**Directions**
a: According to the article on the Dallas Ebola patient, on what date did the man arrive in Texas?
b: Copy out the stretch of the Ebola article from "He came in contact" through "fatal organ failure.".

**Extract to read**
╔══

US searches for those who came in contact with Ebola patient

2014-10-02 11:17

Dallas – United States health officials have scoured the Dallas area for people – including schoolchildren – who came in contact with a Liberian man diagnosed with Ebola, as it emerged a hospital mix-up saw him initially turned away.

More people may have been exposed to the contagious man after he first sought treatment on September 25 because an apparent miscommunication among staff resulted in his release back into the community for several days, Texas hospital officials admitted.

He was seen vomiting on the ground outside an apartment complex as he was bundled into an ambulance, Reuters reported.

Ebola is spread through close contact with the bodily fluids of an infected person, and can only be transmitted when a patient is showing symptoms such as fever, aches, bleeding, vomiting or diarrhoea.

The man – the first person to be diagnosed with Ebola on US soil – flew from Liberia, the hardest-hit nation in West Africa’s deadly Ebola outbreak, and arrived in Texas September 20 to visit family. He fell ill on September 24.

He went to the hospital the next day but was sent home because the medical team “felt clinically it was a low-grade common viral disease”, said Mark Lester, executive vice-president of Texas Health Resources.

“He volunteered that he had travelled from Africa in response to the nurse operating the checklist and asking that question,” Lester added.

“Regretfully, that information was not fully communicated throughout the full team.”

A hospital statement issued later said his initial symptoms on September 25 were “low-grade fever and abdominal pain”, and that “his condition did not warrant admission”.

The patient is currently in a serious but stable condition.

He came in contact with five schoolchildren before he returned by ambulance to the Texas Health Presbyterian Hospital Dallas on September 28, and was placed in strict isolation.

The schools are close to Vickery Meadows, a largely immigrant neighbourhood where the Ebola victim lived with relatives.

“These children have been identified and they are being monitored and the disease cannot be transmitted before having any symptoms, Texas Governor Rick Perry said.

The incubation period for Ebola is between two and 21 days. Patients are not contagious until they start to have symptoms. Ebola can lead to massive bleeding and fatal organ failure.

A 10-member team of experts from the US Centers for Disease Control and Prevention has landed in Texas to assist the investigation.

While health experts say the public should not panic medical personnel are on the lookout for more cases of Ebola on US soil.

Three crew members who worked in the ambulance that transported the patient have tested negative, but they will be monitored for 21 days, the City Of Dallas said.

As US officials scrambled to track down people, the worldwide death toll from Ebola jumped to 3 338 dead and 7 178 infected since the beginning of the year, the World Health Organisation said.

╚══

**Data listing**
╔══

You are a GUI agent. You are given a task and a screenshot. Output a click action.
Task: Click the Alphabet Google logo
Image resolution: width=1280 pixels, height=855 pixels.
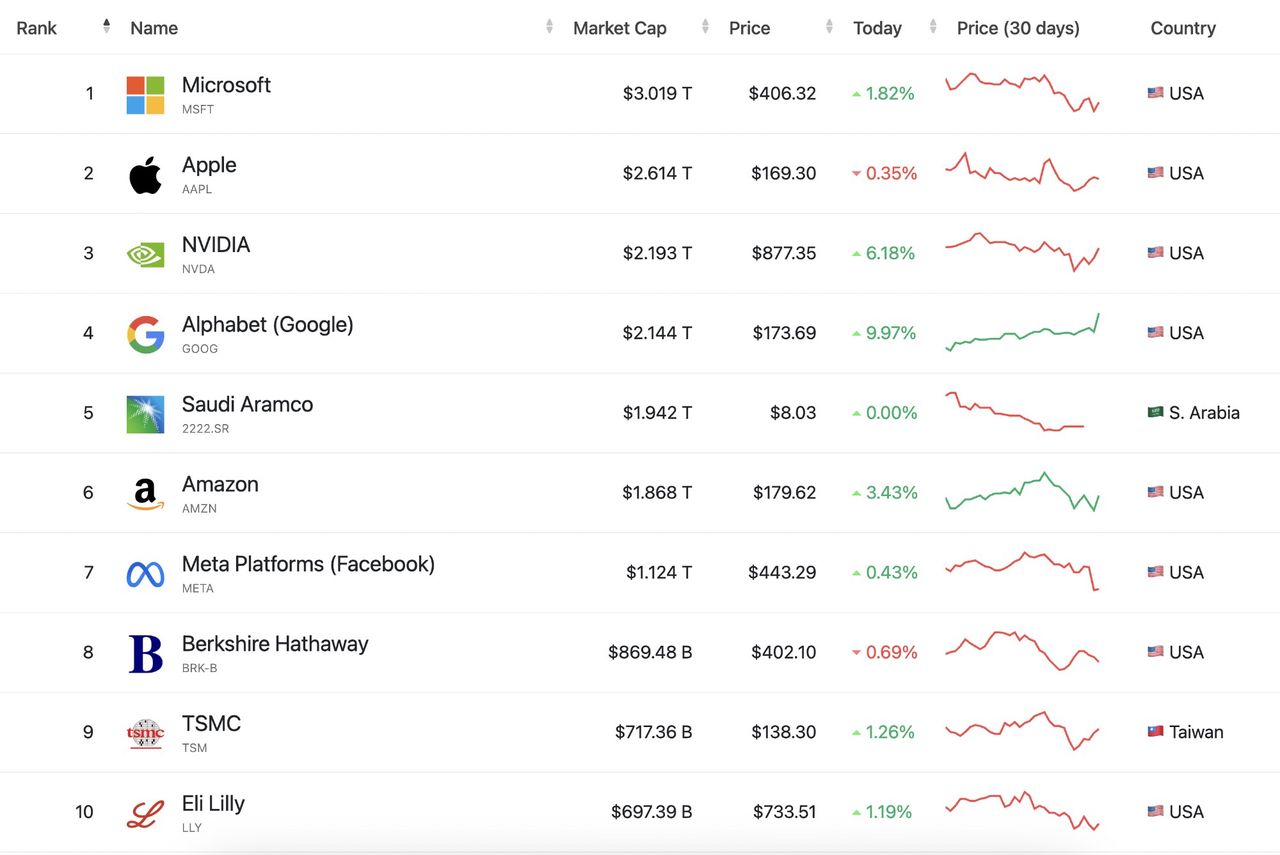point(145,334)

╚══
╔══

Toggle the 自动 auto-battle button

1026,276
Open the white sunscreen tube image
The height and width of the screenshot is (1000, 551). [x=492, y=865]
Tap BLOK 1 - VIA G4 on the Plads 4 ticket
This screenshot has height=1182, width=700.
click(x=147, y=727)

╚══

**Your written answers**
a: September 20

b:
He came in contact with five schoolchildren before he returned by ambulance to the Texas Health Presbyterian Hospital Dallas on September 28, and was placed in strict isolation.

The schools are close to Vickery Meadows, a largely immigrant neighbourhood where the Ebola victim lived with relatives.

“These children have been identified and they are being monitored and the disease cannot be transmitted before having any symptoms, Texas Governor Rick Perry said.

The incubation period for Ebola is between two and 21 days. Patients are not contagious until they start to have symptoms. Ebola can lead to massive bleeding and fatal organ failure.